Going Concern Due to the uncertainty of our ability to meet our current operating and capital expenses, our independent auditors included an explanatory paragraph in their report on the consolidated financial statements for the year ended December 31, 2013 regarding concerns about our ability to continue as a going concern. Our consolidated financial statements contain additional note disclosures describing the circumstances that lead to this conclusion by our independent auditors.

Our unaudited consolidated financial statements have been prepared on a going concern basis, which assumes the realization of assets and settlement of liabilities in the normal course of business. Our ability to continue as a going concern is dependent upon our ability to generate profitable operations in the future and/or to obtain the necessary financing to meet our obligations and repay our liabilities arising from normal business operations when they become due.

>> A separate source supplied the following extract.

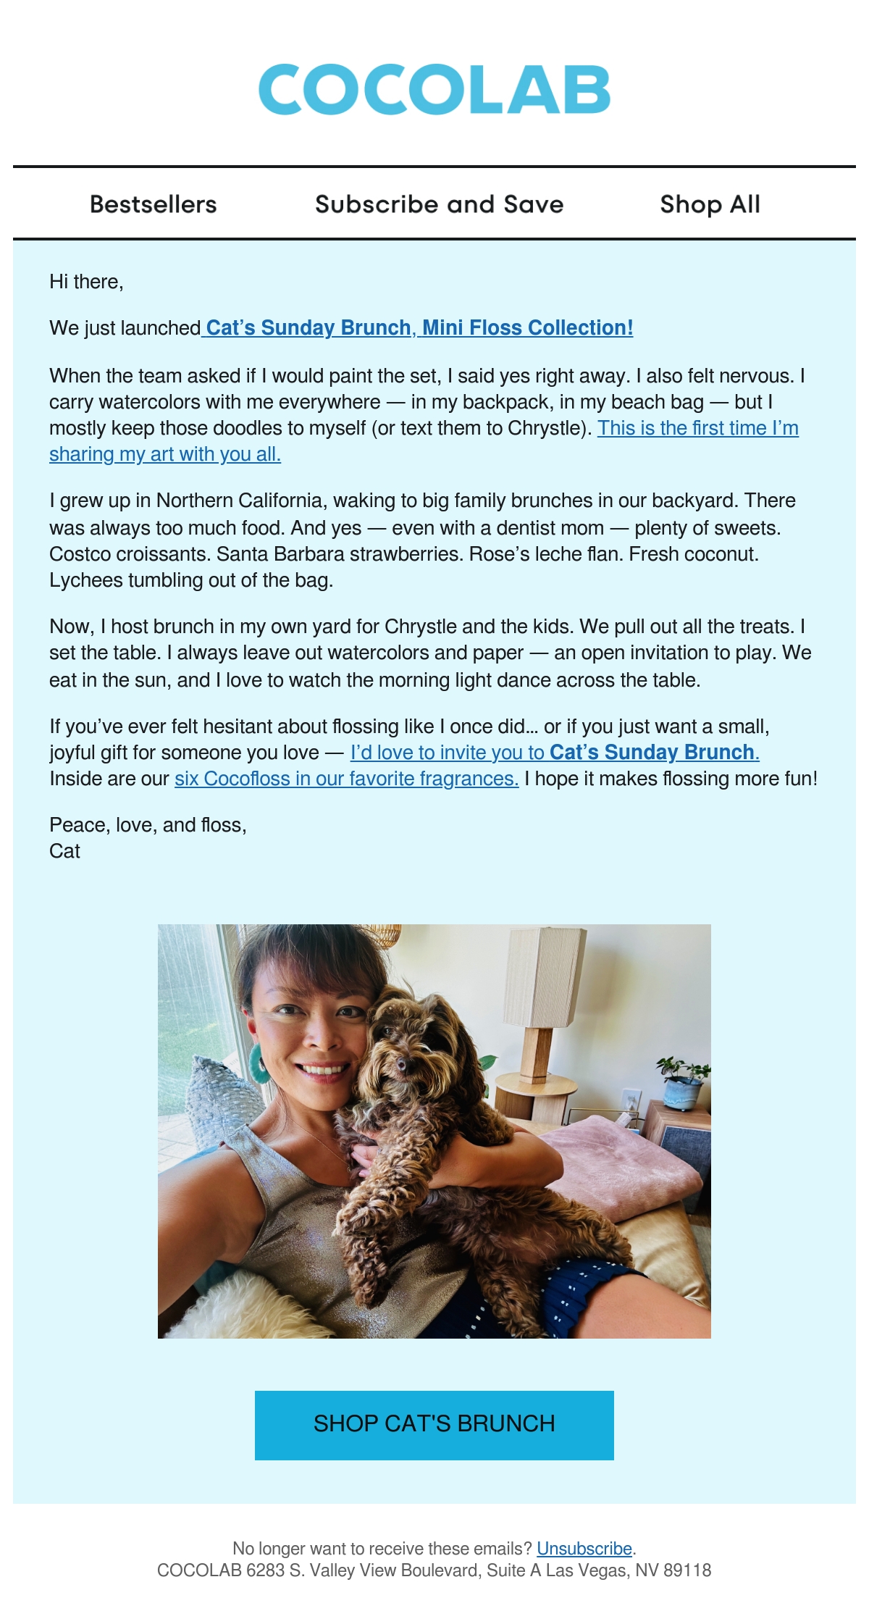
Task: Click the Las Vegas address footer text
Action: tap(435, 1570)
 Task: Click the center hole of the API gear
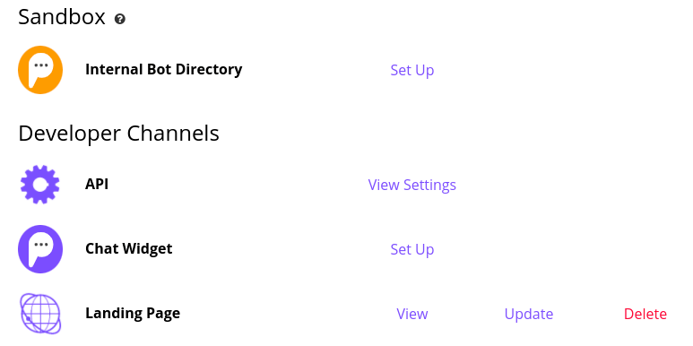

The outcome of these matters cannot be predicted with any certainty at this time and raise substantial doubt that we will be able to continue as a going concern. Our unaudited consolidated financial statements do not include any adjustments to the amount and classification of assets and liabilities that may be necessary should we be unable to continue as a going concern.

There is no assurance that our operations will be profitable. Our continued existence and plans for future growth depend on our ability to obtain the additional capital necessary to operate either through the generation of revenue or the issuance of additional debt or equity.

Off-Balance Sheet Arrangements We currently have no off-balance sheet arrangements that have or are reasonably likely to have a current or future material effect on our financial condition, changes in financial condition, revenues or expenses, results of operations, liquidity, capital expenditures or capital resources.

22 Critical Accounting Policies The preparation of financial statements in conformity with accounting principles generally accepted in the United States of America requires us to make a number of estimates and assumptions that affect the reported amounts of assets and liabilities and disclosure of contingent assets and liabilities at the date of the financial statements. Such estimates and assumptions affect the reported amounts of revenues and expenses during the reporting period. We base our estimates on historical experiences and on various other assumptions that we believe to be reasonable under the circumstances. Actual results may differ materially from these estimates under different assumptions and conditions. We continue to monitor significant estimates made during the preparation of our financial statements. On an ongoing basis, we evaluate estimates and assumptions based upon historical experience and various other factors and circumstances. We believe our estimates and assumptions are reasonable in the circumstances; however, actual results may differ from these estimates under different future conditions.

See Item 7, "Management's Discussion and Analysis of Financial Condition and Results of Operations" and Note 2, "Summary of Significant Accounting Policies" in our audited annual consolidated financial statements for the year ended December 31, 2013, included in our Annual Report on Form 10-K as filed on April 15, 2014, for a discussion of our critical accounting policies and estimates.